This was the part of their journey that William was most concerned about: the twenty miles to the water, to the end of the road, to Lac La Cache. They were either going to have to walk it (with William dragging the heavy duffel bag behind him) or hitchhike, and perhaps risk questions, suspicion, and discovery. But walking seemed impossible—could they manage even half a mile?—and at the sound of approaching wheels on the gravel, William thrust out his thumb, and the pickup truck stopped.
The driver, a middle-aged man in a white T-shirt, flung the door open and said, “Where to?”
“We’re going to Lac La Cache.”
“Oh, Lac La Cache,” the man said after a momentary pause, having flattened the word William had pronounced along the lines of “lock” into a firm “lack.” “Not much of anyplace else to go on this road. Well, put your stuff in the back and climb in.”
With some effort, William shouldered the duffel bag into the cargo box of the pickup, and pitched in Emily’s somewhat lighter bag after it. Emily climbed into the cab and then William, although William wished it were he and not she who was sitting next to the driver. He felt, correctly, that Emily’s youth and sex were more likely to attract notice. So when the driver, having released the clutch and set off, spoke, William was sure to preempt any reply from Emily.
“So, going camping?”
“Yeah,” said William. “With our folks. They’re already up there.” William completed the rest of their story, including the purchase they were to make, figuring that would forestall other questions.

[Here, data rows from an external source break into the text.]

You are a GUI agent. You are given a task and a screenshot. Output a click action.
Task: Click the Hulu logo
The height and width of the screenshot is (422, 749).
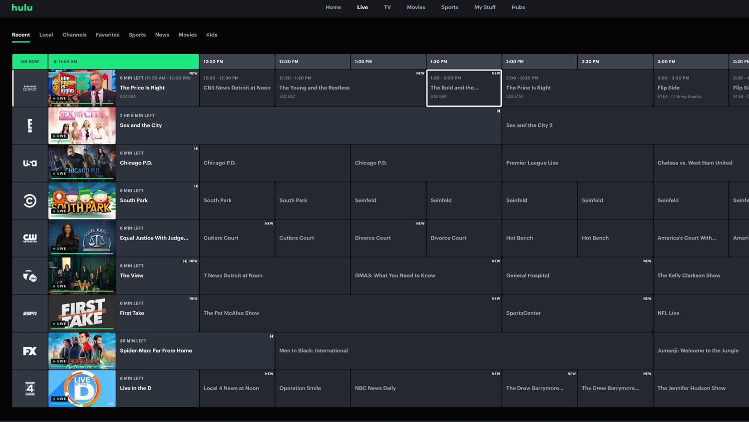tap(21, 7)
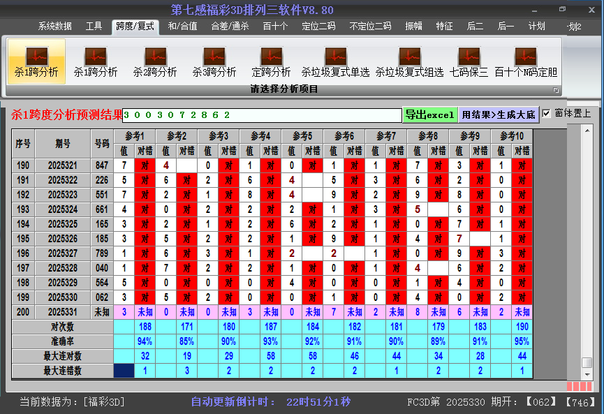Open the 工具 menu
Screen dimensions: 604x414
tap(93, 27)
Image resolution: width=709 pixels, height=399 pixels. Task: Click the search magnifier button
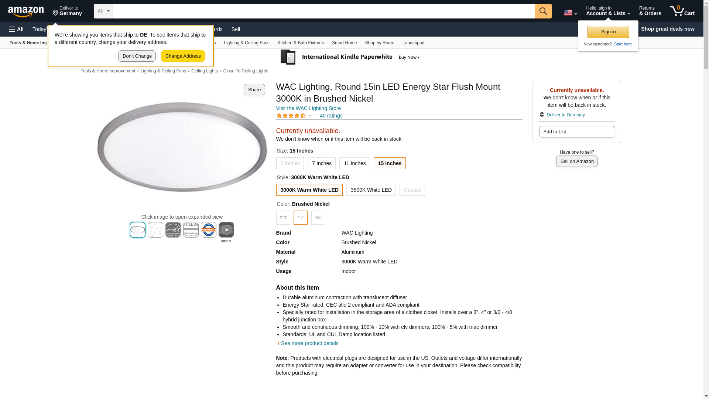(543, 11)
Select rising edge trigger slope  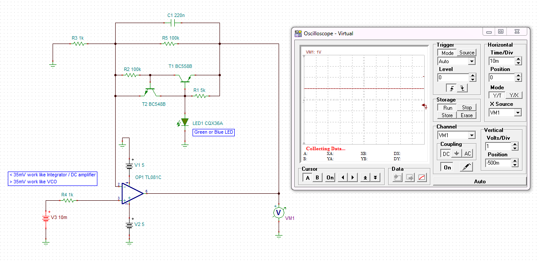451,88
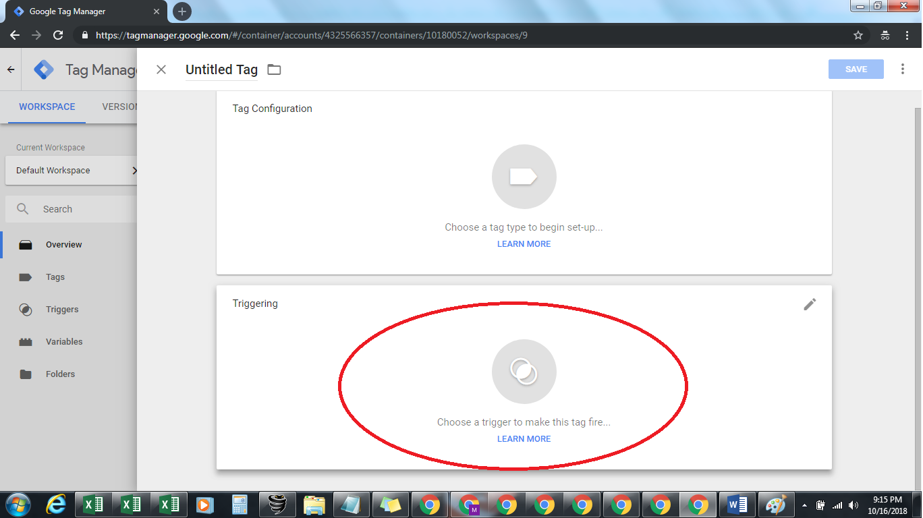The image size is (923, 518).
Task: Click the folder icon beside Untitled Tag
Action: [274, 69]
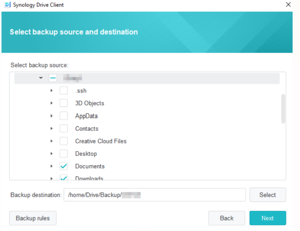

“A canoe,” the man remarked. “Betcha Nelson’s ought to make you a good deal this time of year.”
“Nelson’s,” William said.
“The store. Only one in La Cache.”
“The only one? But they have canoes?”
“Sure. Don’t want to get stuck with ’em all winter. That’s why you ought to be able to get your dad a good deal. Nobody likes to sit on inventory. That’s where I’m fortunate. Being an independent professional. No inventory. Just my tools. My hands. My brain. Such as it is.”
“You’re a . . . ?”
“Handyman. Contractor. Wood cutter. Logger. Guide. All that.” The man took a cigarette from the pack sitting on the dashboard, put it in his mouth, and punched in the lighter. “You and your dad like to fish? I could show you some good spots. Muskies big as your arm.”
William felt himself in a dilemma. There was nothing so odd in this corner of the world as a man indifferent to fishing (or at least to discoursing about fish—their psychology, habits, and lore—and fishing), yet he in no way wanted to encourage this man to entangle himself in their affairs. Then he stumbled across a brilliant parry.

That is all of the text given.